**TRY IT:** Produce an exact copy of the data below.

++++

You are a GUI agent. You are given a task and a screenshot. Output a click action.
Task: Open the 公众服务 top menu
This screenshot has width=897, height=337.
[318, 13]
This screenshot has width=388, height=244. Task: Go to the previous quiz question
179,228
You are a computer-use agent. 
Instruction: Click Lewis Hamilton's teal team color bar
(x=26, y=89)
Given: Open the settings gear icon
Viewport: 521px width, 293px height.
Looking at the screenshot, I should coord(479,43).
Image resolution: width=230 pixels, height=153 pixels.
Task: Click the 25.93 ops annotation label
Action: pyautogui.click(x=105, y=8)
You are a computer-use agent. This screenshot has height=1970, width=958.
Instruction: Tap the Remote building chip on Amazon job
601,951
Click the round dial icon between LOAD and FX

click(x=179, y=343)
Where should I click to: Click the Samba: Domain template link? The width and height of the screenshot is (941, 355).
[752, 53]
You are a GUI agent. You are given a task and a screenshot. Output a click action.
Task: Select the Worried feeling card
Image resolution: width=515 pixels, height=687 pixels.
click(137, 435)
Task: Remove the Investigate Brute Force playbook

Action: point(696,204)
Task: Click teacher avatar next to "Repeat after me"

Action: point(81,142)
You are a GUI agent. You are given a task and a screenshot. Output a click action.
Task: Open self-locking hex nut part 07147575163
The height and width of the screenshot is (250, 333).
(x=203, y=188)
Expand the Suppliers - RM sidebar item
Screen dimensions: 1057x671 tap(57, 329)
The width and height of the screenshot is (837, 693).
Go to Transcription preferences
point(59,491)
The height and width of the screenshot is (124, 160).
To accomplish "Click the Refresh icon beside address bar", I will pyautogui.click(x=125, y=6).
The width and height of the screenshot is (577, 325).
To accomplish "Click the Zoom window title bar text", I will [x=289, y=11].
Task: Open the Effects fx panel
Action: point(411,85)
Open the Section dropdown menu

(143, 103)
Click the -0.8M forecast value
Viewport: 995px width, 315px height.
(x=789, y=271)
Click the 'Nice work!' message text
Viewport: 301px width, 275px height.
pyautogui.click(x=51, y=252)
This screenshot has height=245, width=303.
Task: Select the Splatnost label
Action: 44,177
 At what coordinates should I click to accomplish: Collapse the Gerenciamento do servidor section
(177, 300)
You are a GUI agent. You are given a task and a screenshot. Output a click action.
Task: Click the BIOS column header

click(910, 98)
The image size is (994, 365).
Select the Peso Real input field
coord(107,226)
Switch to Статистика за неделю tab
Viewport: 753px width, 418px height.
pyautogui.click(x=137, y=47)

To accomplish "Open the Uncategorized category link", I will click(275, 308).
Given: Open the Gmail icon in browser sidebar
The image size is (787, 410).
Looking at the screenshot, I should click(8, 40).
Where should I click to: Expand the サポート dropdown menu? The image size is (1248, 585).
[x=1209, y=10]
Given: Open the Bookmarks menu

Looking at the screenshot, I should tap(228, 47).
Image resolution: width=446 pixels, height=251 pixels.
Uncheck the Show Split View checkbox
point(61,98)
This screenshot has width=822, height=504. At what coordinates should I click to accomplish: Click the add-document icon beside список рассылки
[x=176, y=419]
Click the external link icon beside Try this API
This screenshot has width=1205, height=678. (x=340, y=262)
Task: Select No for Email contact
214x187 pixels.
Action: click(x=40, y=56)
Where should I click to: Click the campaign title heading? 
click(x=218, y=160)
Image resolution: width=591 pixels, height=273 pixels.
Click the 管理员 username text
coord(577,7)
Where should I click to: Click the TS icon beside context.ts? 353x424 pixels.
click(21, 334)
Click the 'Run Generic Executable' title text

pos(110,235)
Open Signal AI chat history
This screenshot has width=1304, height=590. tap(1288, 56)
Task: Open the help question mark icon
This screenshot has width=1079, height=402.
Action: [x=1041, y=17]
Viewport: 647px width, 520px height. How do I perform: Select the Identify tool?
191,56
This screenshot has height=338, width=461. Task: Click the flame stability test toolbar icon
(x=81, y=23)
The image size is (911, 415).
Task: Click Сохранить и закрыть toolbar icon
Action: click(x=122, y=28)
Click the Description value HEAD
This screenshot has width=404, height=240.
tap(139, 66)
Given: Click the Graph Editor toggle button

++++

**YOUR SOLUTION:**
You are a GUI agent. You are given a task and a screenshot. Output a click action.
Task: Open the 公众服务 top menu
This screenshot has width=897, height=337.
[318, 13]
This screenshot has width=388, height=244. Task: Go to the previous quiz question
179,228
You are a computer-use agent. 
Instruction: Click Lewis Hamilton's teal team color bar
(x=26, y=89)
Given: Open the settings gear icon
Viewport: 521px width, 293px height.
Looking at the screenshot, I should coord(479,43).
Image resolution: width=230 pixels, height=153 pixels.
Task: Click the 25.93 ops annotation label
Action: pyautogui.click(x=105, y=8)
You are a computer-use agent. This screenshot has height=1970, width=958.
Instruction: Tap the Remote building chip on Amazon job
601,951
Click the round dial icon between LOAD and FX

click(x=179, y=343)
Where should I click to: Click the Samba: Domain template link? The width and height of the screenshot is (941, 355).
[752, 53]
You are a GUI agent. You are given a task and a screenshot. Output a click action.
Task: Select the Worried feeling card
Image resolution: width=515 pixels, height=687 pixels.
click(137, 435)
Task: Remove the Investigate Brute Force playbook

Action: point(696,204)
Task: Click teacher avatar next to "Repeat after me"

Action: point(81,142)
You are a GUI agent. You are given a task and a screenshot. Output a click action.
Task: Open self-locking hex nut part 07147575163
The height and width of the screenshot is (250, 333).
(x=203, y=188)
Expand the Suppliers - RM sidebar item
Screen dimensions: 1057x671 tap(57, 329)
The width and height of the screenshot is (837, 693).
Go to Transcription preferences
point(59,491)
The height and width of the screenshot is (124, 160).
To accomplish "Click the Refresh icon beside address bar", I will pyautogui.click(x=125, y=6).
The width and height of the screenshot is (577, 325).
To accomplish "Click the Zoom window title bar text", I will [x=289, y=11].
Task: Open the Effects fx panel
Action: point(411,85)
Open the Section dropdown menu

(143, 103)
Click the -0.8M forecast value
Viewport: 995px width, 315px height.
(x=789, y=271)
Click the 'Nice work!' message text
Viewport: 301px width, 275px height.
pyautogui.click(x=51, y=252)
This screenshot has height=245, width=303.
Task: Select the Splatnost label
Action: 44,177
 At what coordinates should I click to accomplish: Collapse the Gerenciamento do servidor section
(177, 300)
You are a GUI agent. You are given a task and a screenshot. Output a click action.
Task: Click the BIOS column header

click(910, 98)
The image size is (994, 365).
Select the Peso Real input field
coord(107,226)
Switch to Статистика за неделю tab
Viewport: 753px width, 418px height.
pyautogui.click(x=137, y=47)

To accomplish "Open the Uncategorized category link", I will click(275, 308).
Given: Open the Gmail icon in browser sidebar
The image size is (787, 410).
Looking at the screenshot, I should click(8, 40).
Where should I click to: Expand the サポート dropdown menu? The image size is (1248, 585).
[x=1209, y=10]
Given: Open the Bookmarks menu

Looking at the screenshot, I should tap(228, 47).
Image resolution: width=446 pixels, height=251 pixels.
Uncheck the Show Split View checkbox
point(61,98)
This screenshot has width=822, height=504. At what coordinates should I click to accomplish: Click the add-document icon beside список рассылки
[x=176, y=419]
Click the external link icon beside Try this API
This screenshot has width=1205, height=678. (x=340, y=262)
Task: Select No for Email contact
214x187 pixels.
Action: click(x=40, y=56)
Where should I click to: Click the campaign title heading? 
click(x=218, y=160)
Image resolution: width=591 pixels, height=273 pixels.
Click the 管理员 username text
coord(577,7)
Where should I click to: Click the TS icon beside context.ts? 353x424 pixels.
click(21, 334)
Click the 'Run Generic Executable' title text

pos(110,235)
Open Signal AI chat history
This screenshot has width=1304, height=590. tap(1288, 56)
Task: Open the help question mark icon
This screenshot has width=1079, height=402.
Action: [x=1041, y=17]
Viewport: 647px width, 520px height. How do I perform: Select the Identify tool?
191,56
This screenshot has height=338, width=461. Task: Click the flame stability test toolbar icon
(x=81, y=23)
The image size is (911, 415).
Task: Click Сохранить и закрыть toolbar icon
Action: click(x=122, y=28)
Click the Description value HEAD
This screenshot has width=404, height=240.
tap(139, 66)
Given: Click the Graph Editor toggle button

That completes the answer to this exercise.